Defective Design Vehicle Injuries
There have been hundreds of accidents where people suffered debilitating physical injuries when a vehicle suddenly moved into reverse. Auto manufacturers are reluctant to accept responsibility for these injuries. Instead, they regularly blame the drivers for the accidents and deny their vehicles are defective.
2016 Alert for Some Fiat Chrysler Vehicles with Known Gear Display Problems
In April 2016, Fiat Chrysler announced that it is recalling over one million cars and SUVs worldwide out of concerns the gear selector makes it too easy for drivers to miss putting the vehicles in “Park” before exiting. Vehicles not left in Park have rolled away and caused at least 40 serious injuries. Affected vehicles include 2012-2014 Dodge Charger and Chrysler 300 sedans and 2014-2015 Jeep Grand Cherokee SUVs.
If you or a family member have been injured in an accident you suspect may have involved a faulty or defectively designed transmission, we encourage you to contact an auto injury attorney at the national law firm of Lieff Cabraser using the form below. You are also welcome to call us toll-free at 1 800 541-7358 and ask to speak with attorney Fabrice Vincent. There is no charge for our review of your case, and all information provided will be held as strictly confidential.
Transmission Defects Can Vary
Some gear mechanisms are designed in ways that can make the current gear status ambiguous. This can lead to drivers exiting their vehicles in the belief the cars are in park, when in fact they are still in gear and can cause serious injuries and death as they roll into drivers and pedestrians.
The “false park” or “park to reverse” defect is a flaw in a vehicle’s transmission in which it is possible for the driver unknowingly to place the transmission shift selector into a position between park and reverse during normal vehicle operations. When a vehicle is in false park, it appears to the driver that the vehicle is fully in park.
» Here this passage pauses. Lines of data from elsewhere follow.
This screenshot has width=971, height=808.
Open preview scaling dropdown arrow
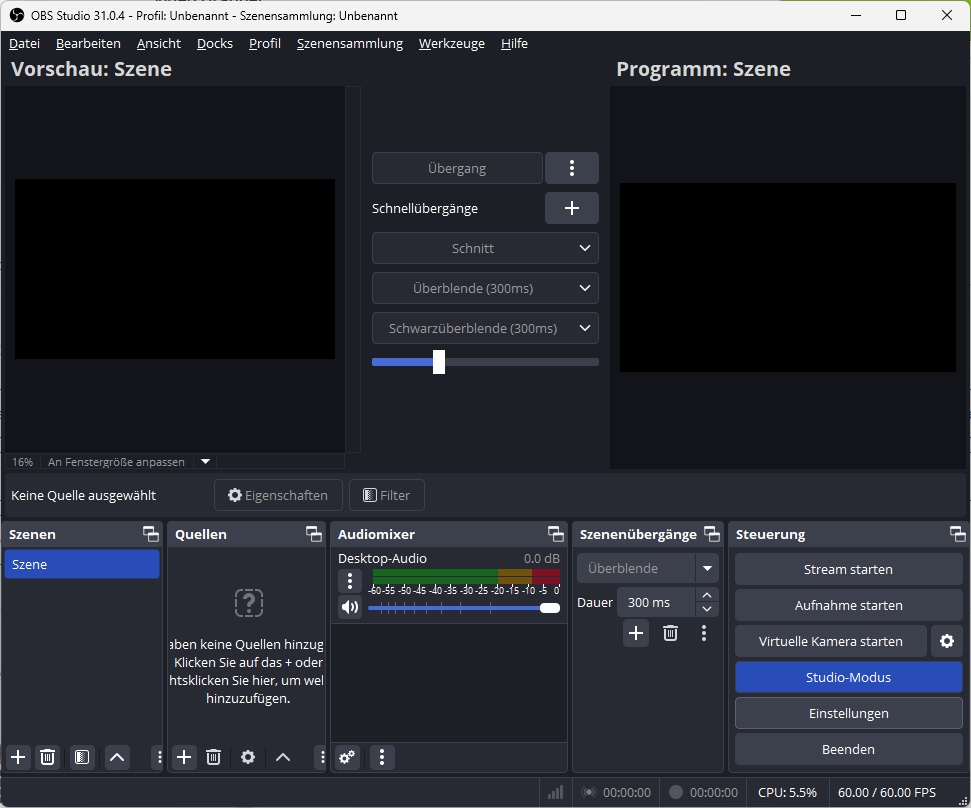click(205, 462)
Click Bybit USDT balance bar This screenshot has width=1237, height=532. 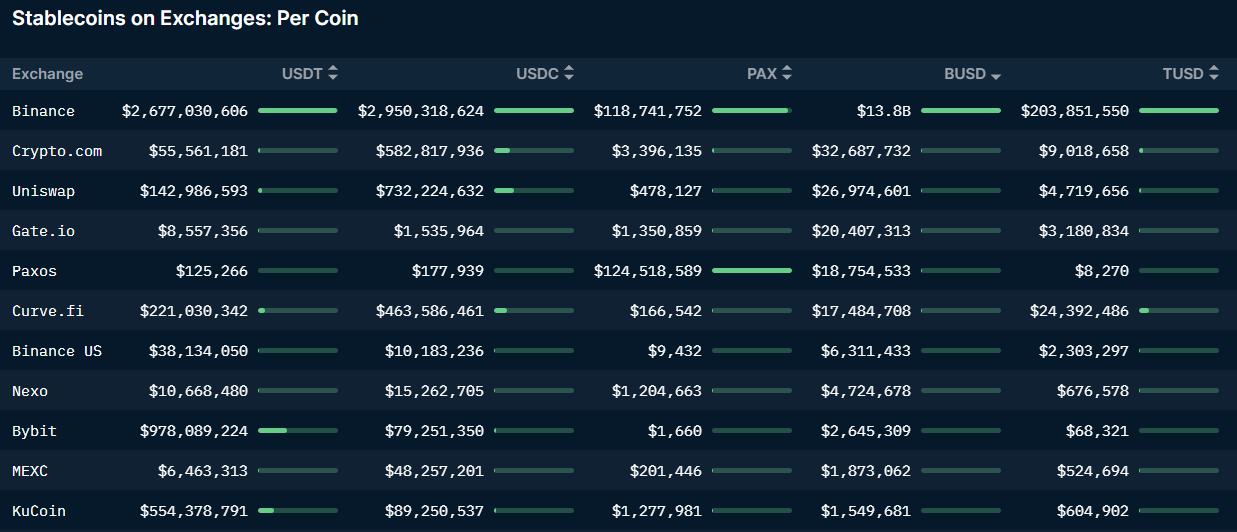[x=298, y=430]
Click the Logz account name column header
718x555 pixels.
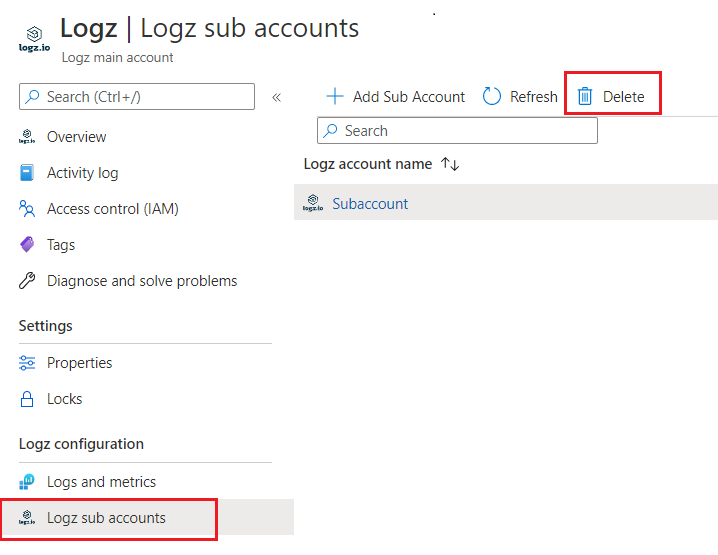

However, the transmission is neither in park nor reverse, but an unstable position between the two gears. Slight movements can cause the vehicle to self-shift into reverse. When the vehicle is running, this will cause the vehicle to move backwards unexpectedly under power. If the driver exit the vehicle with the engine running (to retrieve an item, lock a house door, etc.), a vehicle in false park can shift into powered reverse, running over the driver or a bystander.
The park to reverse or false park defect is sometimes described in different terms such as unintentional rearward movement, unintended rearward movement, unintentional reverse, unintended reverse, unintentional acceleration, unintended acceleration, powered reverse, failure to hold in park, slipped gear, inadvertent movement, inadvertent rearward movement, jumped into reverse, kicked into reverse, slipped into reverse, change gear, changed gear, back over, backed over, roll backwards, lurched backwards, roll back, rolled back, rearward runaway, accidental shift, shift alone, shift into reverse, shift out of park, sudden shift, switch gears and went into reverse.
List of Vehicles with False Park Defect
The defect allegedly affects over a million vehicles on the road today, including:
- 1988 through 2003 Dodge Dakotas
- certain 1988 through 2006 Dodge Rams
- certain 1993 through 2004 Jeep Grand Cherokees
- certain Ford rear-wheel drive vehicles including the Crown Victoria/Grand Marquis, Ford F-150, 250 and 350 pick-ups, Ford SUVs such as the Explorer, and other Ford vehicles with substantially similar transmissions such as the Econoline
- certain Ford front-wheel drive vehicles such as the Ford Aerostar minivan
- certain Fiat Chrysler 2015 model vehicles (announced February 2015)
Chevrolet, Pontiac, and Saturn Transmission Recall
On September 21, 2012, General Motors announced a vehicle recall on some of its Chevrolet, Pontiac, and Saturn models. The recall addresses a transmission problem and affects more than 400,000 2008-2010 Malibu and G6 vehicles. The transmission cable in these vehicles may fracture and separate. This can cause the shift lever to inaccurately indicate that the vehicle is in park, when in fact the transmission is in another position such as neutral, reverse, or drive causing the vehicle to unexpectedly move and potentially crash.